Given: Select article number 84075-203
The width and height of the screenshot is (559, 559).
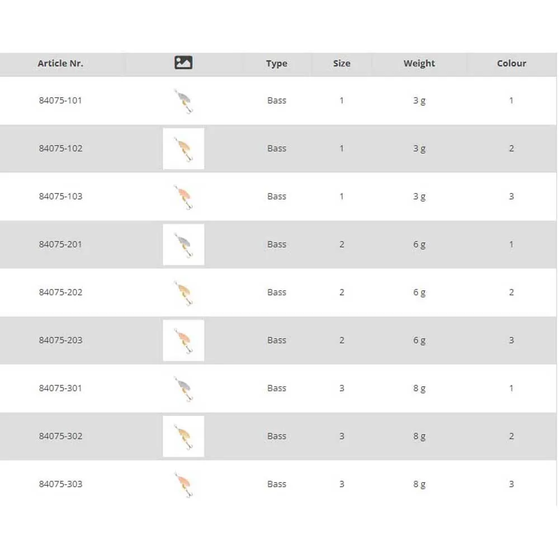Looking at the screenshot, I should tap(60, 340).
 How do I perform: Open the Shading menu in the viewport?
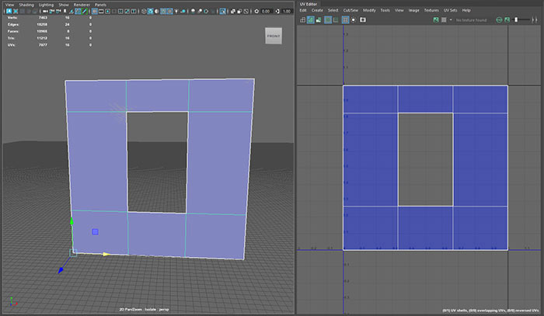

....................

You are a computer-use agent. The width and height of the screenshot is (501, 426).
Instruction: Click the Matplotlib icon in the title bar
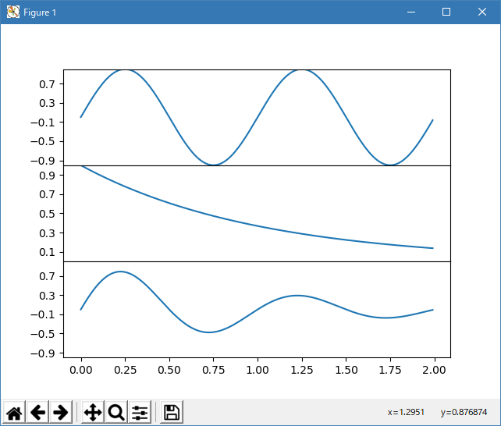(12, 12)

....................

▶ **Required work**
From the listing above, repeat only the lines between the line containing "Given: Select article number 84075-203" and the line containing "How do I perform: Open", those two included. Pictures are not part of the copy.

▶ **Your solution**
Given: Select article number 84075-203
The width and height of the screenshot is (559, 559).
Looking at the screenshot, I should tap(60, 340).
 How do I perform: Open the Shading menu in the viewport?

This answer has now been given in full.